22-05-2014, 12:37 PM
BOTNET
OVERVIEW
The widespread adoption of broadband Internet connections has enabled the birth of a new threat against both service providers and the subscribers they serve. Botnets – vast networks of compromised PCs under the control of a single master – possess the ability to launch crippling denial of service attacks, send vast quantities of unsolicited e-mail messages, and infect thousands of vulnerable systems with privacy-violating spyware and other forms of malicious software.
By design, botnets are difficult to detect and even more challenging to stop as their dynamic and adaptive capabilities permit them to easily circumvent traditional means of detection and mitigation.
With the failure of port- and signature-based technologies, service providers are being forced to adopt new approaches in the effort to address this growing threat. By using botnets’ very nature as an indicator of their presence, behavior-based detection and mitigation approaches are vital weapons in the ongoing battle to clean up broadband networks.
In this paper, using a real-world example, we outline the birth of a typical botnet. While doing so, we explain the shortcomings of traditional approaches that rely on port and signature matches. This analysis is followed with an introduction to behavioral techniques that look for the telltale signs of botnet presence in order to trigger mitigation measures.
INTRODUCTION
A collection of bots form up a botnet. The term bot is derived from “ro-bot “.Bot is used to describe a script or set of scripts designed to perform predefined functions in automated fashion like computer robots.

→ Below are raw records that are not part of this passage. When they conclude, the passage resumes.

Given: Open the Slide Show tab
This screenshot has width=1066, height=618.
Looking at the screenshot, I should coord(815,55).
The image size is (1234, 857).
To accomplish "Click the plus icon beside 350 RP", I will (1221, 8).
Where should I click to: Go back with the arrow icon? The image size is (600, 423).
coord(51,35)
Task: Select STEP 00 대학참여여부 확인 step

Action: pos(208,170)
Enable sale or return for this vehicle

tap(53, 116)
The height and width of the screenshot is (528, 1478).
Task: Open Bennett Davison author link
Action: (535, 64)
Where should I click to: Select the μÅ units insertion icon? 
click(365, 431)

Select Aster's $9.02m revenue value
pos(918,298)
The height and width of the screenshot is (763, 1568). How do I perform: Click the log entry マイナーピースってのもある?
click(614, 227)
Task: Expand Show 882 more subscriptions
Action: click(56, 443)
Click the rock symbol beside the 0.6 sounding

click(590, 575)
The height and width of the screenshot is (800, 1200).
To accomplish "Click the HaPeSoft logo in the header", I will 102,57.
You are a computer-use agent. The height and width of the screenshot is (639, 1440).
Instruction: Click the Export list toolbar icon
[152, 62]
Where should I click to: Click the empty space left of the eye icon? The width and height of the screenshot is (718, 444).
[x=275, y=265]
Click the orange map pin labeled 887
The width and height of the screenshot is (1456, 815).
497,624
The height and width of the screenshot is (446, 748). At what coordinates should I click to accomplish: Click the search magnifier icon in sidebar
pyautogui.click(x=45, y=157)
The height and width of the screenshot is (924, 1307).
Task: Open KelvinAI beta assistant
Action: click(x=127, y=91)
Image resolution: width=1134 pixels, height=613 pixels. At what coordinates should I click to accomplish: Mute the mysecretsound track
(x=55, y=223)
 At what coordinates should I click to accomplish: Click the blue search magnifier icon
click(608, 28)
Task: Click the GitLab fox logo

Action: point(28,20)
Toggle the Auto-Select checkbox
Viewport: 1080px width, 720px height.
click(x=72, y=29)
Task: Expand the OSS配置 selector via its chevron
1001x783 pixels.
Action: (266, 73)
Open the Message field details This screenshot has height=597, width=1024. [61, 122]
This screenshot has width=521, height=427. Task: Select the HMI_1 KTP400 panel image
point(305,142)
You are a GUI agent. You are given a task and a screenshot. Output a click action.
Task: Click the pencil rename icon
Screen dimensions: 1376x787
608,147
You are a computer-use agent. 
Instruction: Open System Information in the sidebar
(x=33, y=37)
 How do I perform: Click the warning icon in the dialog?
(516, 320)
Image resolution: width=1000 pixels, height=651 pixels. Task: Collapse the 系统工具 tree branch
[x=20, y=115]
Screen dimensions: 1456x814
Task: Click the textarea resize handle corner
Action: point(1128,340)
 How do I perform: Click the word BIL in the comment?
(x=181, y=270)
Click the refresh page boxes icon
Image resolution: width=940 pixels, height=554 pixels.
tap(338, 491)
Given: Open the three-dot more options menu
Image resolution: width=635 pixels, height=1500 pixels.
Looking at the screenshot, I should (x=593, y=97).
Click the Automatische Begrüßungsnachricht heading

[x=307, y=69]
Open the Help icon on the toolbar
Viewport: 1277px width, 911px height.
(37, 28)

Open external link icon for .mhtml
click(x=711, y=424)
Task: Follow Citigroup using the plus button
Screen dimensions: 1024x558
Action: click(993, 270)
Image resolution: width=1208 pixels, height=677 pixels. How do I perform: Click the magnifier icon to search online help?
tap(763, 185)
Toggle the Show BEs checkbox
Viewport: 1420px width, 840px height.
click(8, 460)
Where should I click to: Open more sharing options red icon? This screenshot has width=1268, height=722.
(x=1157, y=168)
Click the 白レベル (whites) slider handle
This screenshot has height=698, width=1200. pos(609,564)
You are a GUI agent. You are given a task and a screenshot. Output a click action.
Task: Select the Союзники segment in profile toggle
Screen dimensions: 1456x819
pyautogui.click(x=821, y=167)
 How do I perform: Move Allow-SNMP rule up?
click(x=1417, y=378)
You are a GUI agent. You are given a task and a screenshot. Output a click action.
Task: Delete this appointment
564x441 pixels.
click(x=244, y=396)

A bot is the compromised machine that waits for commands from a certain controller, Several compromised machines form up a botnet. They are remotely controller from a Command and Control (C&C) machine that is also a compromised machine used to protect the real IP of the controller. Initially bots were used to automate some tasks in the server environment i.e.to run as a daemon process on legit machines and to help the chat room owners in keeping their channel nice and tidy. One of these bot is the Eggdrop. These bots could communicate between themselves to form a botnet. Thus originally botnets were used for creative purposes.
Like many other things these botnet also possess the two notions promotion and degradation.. So, a bot in the "degredation" notion could be defined as a computer program installed without user's knowledge; running hidden, on a Windows or UNIX platform that connects to a pre-defined server and chat room and awaits for commands from a master. These are the compromised machines also known as “zombies”.
BOTNETS EXPOSED
A more complete understanding of how botnets operate is imperative in formulating and delivering effective protection mechanisms for providers and subscribers.
Bot & Exploit Selection
Botnets typically begin when an individual, who becomes known as a “botmaster”, downloads a bot program and exploit code. The botmaster need not be acting alone; in fact, criminal investigations have begun to link botnets with organized crime syndicates, so the problem is by no means isolated to a handful of individuals acting alone.
Bot programs such as AgoBot, SDBot, and IRCBot are freely available on the Internet, as is exploit code, making armed bot creation a simple affair. Generally, exploits for Microsoft’s Windows operating systems are selected.
These exploits are attractive both due to the sheer number of security exploits available and the widespread adoption of Windows amongst business and residential users.
By simply plugging the exploit code into the ready-to-use bot software, the botmaster creates a weapon capable of infecting and assuming control of vulnerable systems, the vast majority of which will belong to unsuspecting residential broadband subscribers.
Residential subscribers have long been regarded as a weak link in network security, as a relatively small number of users possess the technical knowledge or threat awareness to attempt to secure their systems. With the continuing growth of broadband Internet connections, residential networks have quickly become a buffet for malware authors and distributors.
Conclusions
1,800 attacks were registered throughout United States last month, May2008, almost 20% higher than last month’s. Hence Peer-to-Peer botnets intrusion malware is continuously
increasingly growing type of spam in the Internetwork. Botnets, although quite simple in design, are effective attack tools. They provide massive amounts of bandwidth to an individual, provide cover from tracking the botmaster, and are easily capable of evading static signature and port-based blocking measures.
Intelligent techniques that rely on behavioral analysis offer the only effective means of detecting and defending against the proliferation of botnets. Bots, much like worms, behave in a predictable manner, such as scanning for new hosts to infect, transmitting payloads to target machines, and engaging in attacks. By detecting these activities and applying them against policy heuristics, as was the case in the example considered herein, it is possible to identify bots and implement policies to mitigate the further spread of infection.